[[ Material supplied open ]]

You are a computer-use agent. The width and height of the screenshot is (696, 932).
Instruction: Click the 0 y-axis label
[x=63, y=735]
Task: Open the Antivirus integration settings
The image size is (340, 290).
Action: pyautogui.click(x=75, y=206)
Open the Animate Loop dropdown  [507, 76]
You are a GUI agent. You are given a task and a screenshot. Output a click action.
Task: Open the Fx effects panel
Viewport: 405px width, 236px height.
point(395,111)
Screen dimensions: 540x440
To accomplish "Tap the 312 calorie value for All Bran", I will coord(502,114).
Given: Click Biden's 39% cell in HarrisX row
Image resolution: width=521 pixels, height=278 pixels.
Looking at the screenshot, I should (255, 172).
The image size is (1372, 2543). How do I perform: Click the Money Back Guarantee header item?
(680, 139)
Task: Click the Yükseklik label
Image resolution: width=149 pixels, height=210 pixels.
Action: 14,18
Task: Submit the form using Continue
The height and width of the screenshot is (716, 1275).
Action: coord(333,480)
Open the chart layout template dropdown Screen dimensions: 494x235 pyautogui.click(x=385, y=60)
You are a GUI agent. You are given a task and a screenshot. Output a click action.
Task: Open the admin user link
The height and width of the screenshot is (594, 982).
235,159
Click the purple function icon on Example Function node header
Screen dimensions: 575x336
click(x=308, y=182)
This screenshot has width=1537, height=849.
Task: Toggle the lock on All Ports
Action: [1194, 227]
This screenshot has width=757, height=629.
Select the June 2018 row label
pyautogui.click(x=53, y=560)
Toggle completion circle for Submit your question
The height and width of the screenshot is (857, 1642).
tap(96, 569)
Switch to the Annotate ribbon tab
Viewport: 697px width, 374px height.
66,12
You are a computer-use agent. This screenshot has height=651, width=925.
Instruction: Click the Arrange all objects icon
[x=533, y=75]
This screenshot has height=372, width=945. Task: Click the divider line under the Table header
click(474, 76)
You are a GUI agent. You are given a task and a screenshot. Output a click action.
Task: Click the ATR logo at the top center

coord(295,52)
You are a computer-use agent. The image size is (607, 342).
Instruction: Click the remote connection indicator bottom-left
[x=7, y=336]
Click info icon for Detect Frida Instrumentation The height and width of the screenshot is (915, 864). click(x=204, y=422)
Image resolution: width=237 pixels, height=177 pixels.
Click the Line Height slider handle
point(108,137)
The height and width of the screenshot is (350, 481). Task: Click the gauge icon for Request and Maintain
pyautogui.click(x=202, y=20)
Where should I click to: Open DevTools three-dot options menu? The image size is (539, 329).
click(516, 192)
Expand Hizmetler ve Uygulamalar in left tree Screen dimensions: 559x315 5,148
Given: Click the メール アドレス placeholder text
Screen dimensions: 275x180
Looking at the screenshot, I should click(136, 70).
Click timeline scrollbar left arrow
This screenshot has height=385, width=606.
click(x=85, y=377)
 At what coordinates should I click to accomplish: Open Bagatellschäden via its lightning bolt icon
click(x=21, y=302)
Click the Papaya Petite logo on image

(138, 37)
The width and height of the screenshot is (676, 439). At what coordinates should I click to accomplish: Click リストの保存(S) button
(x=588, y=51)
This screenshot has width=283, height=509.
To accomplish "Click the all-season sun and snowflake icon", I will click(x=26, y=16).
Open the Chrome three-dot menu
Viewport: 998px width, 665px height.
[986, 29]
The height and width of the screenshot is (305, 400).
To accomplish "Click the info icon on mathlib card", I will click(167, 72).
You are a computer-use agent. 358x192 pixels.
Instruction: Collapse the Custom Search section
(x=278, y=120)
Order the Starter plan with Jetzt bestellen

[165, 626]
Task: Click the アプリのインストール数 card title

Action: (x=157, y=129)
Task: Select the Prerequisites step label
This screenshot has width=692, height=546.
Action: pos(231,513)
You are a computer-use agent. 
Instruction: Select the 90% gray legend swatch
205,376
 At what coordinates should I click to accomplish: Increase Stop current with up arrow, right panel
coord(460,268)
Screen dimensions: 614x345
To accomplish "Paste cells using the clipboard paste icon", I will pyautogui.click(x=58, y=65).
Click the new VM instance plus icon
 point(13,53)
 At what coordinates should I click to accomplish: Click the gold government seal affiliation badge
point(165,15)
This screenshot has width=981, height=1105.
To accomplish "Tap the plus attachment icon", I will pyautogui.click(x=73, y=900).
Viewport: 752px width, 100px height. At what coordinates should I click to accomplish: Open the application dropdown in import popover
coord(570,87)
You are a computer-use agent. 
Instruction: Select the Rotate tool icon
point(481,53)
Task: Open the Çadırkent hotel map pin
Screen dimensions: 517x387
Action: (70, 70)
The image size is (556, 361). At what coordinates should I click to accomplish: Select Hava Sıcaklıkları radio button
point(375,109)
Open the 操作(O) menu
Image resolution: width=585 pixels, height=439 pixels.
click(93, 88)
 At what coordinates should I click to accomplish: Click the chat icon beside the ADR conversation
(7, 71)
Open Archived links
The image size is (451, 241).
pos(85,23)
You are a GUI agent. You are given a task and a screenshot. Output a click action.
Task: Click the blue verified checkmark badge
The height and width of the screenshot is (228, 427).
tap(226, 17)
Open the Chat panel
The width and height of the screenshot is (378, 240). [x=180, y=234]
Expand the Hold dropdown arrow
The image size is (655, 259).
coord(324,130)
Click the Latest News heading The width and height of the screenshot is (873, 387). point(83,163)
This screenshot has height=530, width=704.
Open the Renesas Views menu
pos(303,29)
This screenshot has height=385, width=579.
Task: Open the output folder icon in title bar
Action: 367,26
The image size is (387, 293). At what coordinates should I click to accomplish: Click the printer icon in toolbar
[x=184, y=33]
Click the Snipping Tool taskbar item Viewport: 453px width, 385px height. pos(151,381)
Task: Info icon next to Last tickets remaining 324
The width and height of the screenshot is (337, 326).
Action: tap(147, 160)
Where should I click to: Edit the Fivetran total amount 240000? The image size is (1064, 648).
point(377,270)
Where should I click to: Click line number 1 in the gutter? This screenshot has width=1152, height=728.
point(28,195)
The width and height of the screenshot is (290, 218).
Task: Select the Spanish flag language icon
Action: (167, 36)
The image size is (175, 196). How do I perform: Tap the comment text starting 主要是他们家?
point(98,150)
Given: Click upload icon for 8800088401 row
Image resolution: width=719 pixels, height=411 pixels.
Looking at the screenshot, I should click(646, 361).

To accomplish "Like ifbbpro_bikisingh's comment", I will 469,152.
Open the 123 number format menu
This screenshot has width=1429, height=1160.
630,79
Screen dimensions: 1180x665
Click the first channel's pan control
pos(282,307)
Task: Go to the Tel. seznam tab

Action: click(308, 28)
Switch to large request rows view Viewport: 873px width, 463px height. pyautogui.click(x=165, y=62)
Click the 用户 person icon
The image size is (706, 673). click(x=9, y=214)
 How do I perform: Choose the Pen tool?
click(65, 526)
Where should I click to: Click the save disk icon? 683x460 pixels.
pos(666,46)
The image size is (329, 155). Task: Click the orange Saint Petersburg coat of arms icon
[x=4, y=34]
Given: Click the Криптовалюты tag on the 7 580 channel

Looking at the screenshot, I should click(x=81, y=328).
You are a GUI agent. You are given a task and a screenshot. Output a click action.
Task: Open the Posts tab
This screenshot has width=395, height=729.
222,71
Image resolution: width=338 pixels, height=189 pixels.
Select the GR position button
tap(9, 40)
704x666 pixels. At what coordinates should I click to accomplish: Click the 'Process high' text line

[[ Material supplied closed ]]

**Exercise directions:**
Each line of the records above should be copied exactly.

**Answer to this task:**
You are a computer-use agent. The width and height of the screenshot is (696, 932).
Instruction: Click the 0 y-axis label
[x=63, y=735]
Task: Open the Antivirus integration settings
The image size is (340, 290).
Action: pyautogui.click(x=75, y=206)
Open the Animate Loop dropdown  [507, 76]
You are a GUI agent. You are given a task and a screenshot. Output a click action.
Task: Open the Fx effects panel
Viewport: 405px width, 236px height.
point(395,111)
Screen dimensions: 540x440
To accomplish "Tap the 312 calorie value for All Bran", I will coord(502,114).
Given: Click Biden's 39% cell in HarrisX row
Image resolution: width=521 pixels, height=278 pixels.
Looking at the screenshot, I should (255, 172).
The image size is (1372, 2543). How do I perform: Click the Money Back Guarantee header item?
(680, 139)
Task: Click the Yükseklik label
Image resolution: width=149 pixels, height=210 pixels.
Action: 14,18
Task: Submit the form using Continue
The height and width of the screenshot is (716, 1275).
Action: coord(333,480)
Open the chart layout template dropdown Screen dimensions: 494x235 pyautogui.click(x=385, y=60)
You are a GUI agent. You are given a task and a screenshot. Output a click action.
Task: Open the admin user link
The height and width of the screenshot is (594, 982).
235,159
Click the purple function icon on Example Function node header
Screen dimensions: 575x336
click(x=308, y=182)
This screenshot has width=1537, height=849.
Task: Toggle the lock on All Ports
Action: [1194, 227]
This screenshot has width=757, height=629.
Select the June 2018 row label
pyautogui.click(x=53, y=560)
Toggle completion circle for Submit your question
The height and width of the screenshot is (857, 1642).
tap(96, 569)
Switch to the Annotate ribbon tab
Viewport: 697px width, 374px height.
66,12
You are a computer-use agent. This screenshot has height=651, width=925.
Instruction: Click the Arrange all objects icon
[x=533, y=75]
This screenshot has height=372, width=945. Task: Click the divider line under the Table header
click(474, 76)
You are a GUI agent. You are given a task and a screenshot. Output a click action.
Task: Click the ATR logo at the top center

coord(295,52)
You are a computer-use agent. The image size is (607, 342).
Instruction: Click the remote connection indicator bottom-left
[x=7, y=336]
Click info icon for Detect Frida Instrumentation The height and width of the screenshot is (915, 864). click(x=204, y=422)
Image resolution: width=237 pixels, height=177 pixels.
Click the Line Height slider handle
point(108,137)
The height and width of the screenshot is (350, 481). Task: Click the gauge icon for Request and Maintain
pyautogui.click(x=202, y=20)
Where should I click to: Open DevTools three-dot options menu? The image size is (539, 329).
click(516, 192)
Expand Hizmetler ve Uygulamalar in left tree Screen dimensions: 559x315 5,148
Given: Click the メール アドレス placeholder text
Screen dimensions: 275x180
Looking at the screenshot, I should click(136, 70).
Click timeline scrollbar left arrow
This screenshot has height=385, width=606.
click(x=85, y=377)
 At what coordinates should I click to accomplish: Open Bagatellschäden via its lightning bolt icon
click(x=21, y=302)
Click the Papaya Petite logo on image

(138, 37)
The width and height of the screenshot is (676, 439). At what coordinates should I click to accomplish: Click リストの保存(S) button
(x=588, y=51)
This screenshot has width=283, height=509.
To accomplish "Click the all-season sun and snowflake icon", I will click(x=26, y=16).
Open the Chrome three-dot menu
Viewport: 998px width, 665px height.
[986, 29]
The height and width of the screenshot is (305, 400).
To accomplish "Click the info icon on mathlib card", I will click(167, 72).
You are a computer-use agent. 358x192 pixels.
Instruction: Collapse the Custom Search section
(x=278, y=120)
Order the Starter plan with Jetzt bestellen

[165, 626]
Task: Click the アプリのインストール数 card title

Action: (x=157, y=129)
Task: Select the Prerequisites step label
This screenshot has width=692, height=546.
Action: pos(231,513)
You are a computer-use agent. 
Instruction: Select the 90% gray legend swatch
205,376
 At what coordinates should I click to accomplish: Increase Stop current with up arrow, right panel
coord(460,268)
Screen dimensions: 614x345
To accomplish "Paste cells using the clipboard paste icon", I will pyautogui.click(x=58, y=65).
Click the new VM instance plus icon
 point(13,53)
 At what coordinates should I click to accomplish: Click the gold government seal affiliation badge
point(165,15)
This screenshot has width=981, height=1105.
To accomplish "Tap the plus attachment icon", I will pyautogui.click(x=73, y=900).
Viewport: 752px width, 100px height. At what coordinates should I click to accomplish: Open the application dropdown in import popover
coord(570,87)
You are a computer-use agent. 
Instruction: Select the Rotate tool icon
point(481,53)
Task: Open the Çadırkent hotel map pin
Screen dimensions: 517x387
Action: (70, 70)
The image size is (556, 361). At what coordinates should I click to accomplish: Select Hava Sıcaklıkları radio button
point(375,109)
Open the 操作(O) menu
Image resolution: width=585 pixels, height=439 pixels.
click(93, 88)
 At what coordinates should I click to accomplish: Click the chat icon beside the ADR conversation
(7, 71)
Open Archived links
The image size is (451, 241).
pos(85,23)
You are a GUI agent. You are given a task and a screenshot. Output a click action.
Task: Click the blue verified checkmark badge
The height and width of the screenshot is (228, 427).
tap(226, 17)
Open the Chat panel
The width and height of the screenshot is (378, 240). [x=180, y=234]
Expand the Hold dropdown arrow
The image size is (655, 259).
coord(324,130)
Click the Latest News heading The width and height of the screenshot is (873, 387). point(83,163)
This screenshot has height=530, width=704.
Open the Renesas Views menu
pos(303,29)
This screenshot has height=385, width=579.
Task: Open the output folder icon in title bar
Action: 367,26
The image size is (387, 293). At what coordinates should I click to accomplish: Click the printer icon in toolbar
[x=184, y=33]
Click the Snipping Tool taskbar item Viewport: 453px width, 385px height. pos(151,381)
Task: Info icon next to Last tickets remaining 324
The width and height of the screenshot is (337, 326).
Action: tap(147, 160)
Where should I click to: Edit the Fivetran total amount 240000? The image size is (1064, 648).
point(377,270)
Where should I click to: Click line number 1 in the gutter? This screenshot has width=1152, height=728.
point(28,195)
The width and height of the screenshot is (290, 218).
Task: Select the Spanish flag language icon
Action: (167, 36)
The image size is (175, 196). How do I perform: Tap the comment text starting 主要是他们家?
point(98,150)
Given: Click upload icon for 8800088401 row
Image resolution: width=719 pixels, height=411 pixels.
Looking at the screenshot, I should click(646, 361).

To accomplish "Like ifbbpro_bikisingh's comment", I will 469,152.
Open the 123 number format menu
This screenshot has width=1429, height=1160.
630,79
Screen dimensions: 1180x665
Click the first channel's pan control
pos(282,307)
Task: Go to the Tel. seznam tab

Action: click(308, 28)
Switch to large request rows view Viewport: 873px width, 463px height. pyautogui.click(x=165, y=62)
Click the 用户 person icon
The image size is (706, 673). click(x=9, y=214)
 How do I perform: Choose the Pen tool?
click(65, 526)
Where should I click to: Click the save disk icon? 683x460 pixels.
pos(666,46)
The image size is (329, 155). Task: Click the orange Saint Petersburg coat of arms icon
[x=4, y=34]
Given: Click the Криптовалюты tag on the 7 580 channel

Looking at the screenshot, I should click(x=81, y=328).
You are a GUI agent. You are given a task and a screenshot. Output a click action.
Task: Open the Posts tab
This screenshot has width=395, height=729.
222,71
Image resolution: width=338 pixels, height=189 pixels.
Select the GR position button
tap(9, 40)
704x666 pixels. At what coordinates should I click to accomplish: Click the 'Process high' text line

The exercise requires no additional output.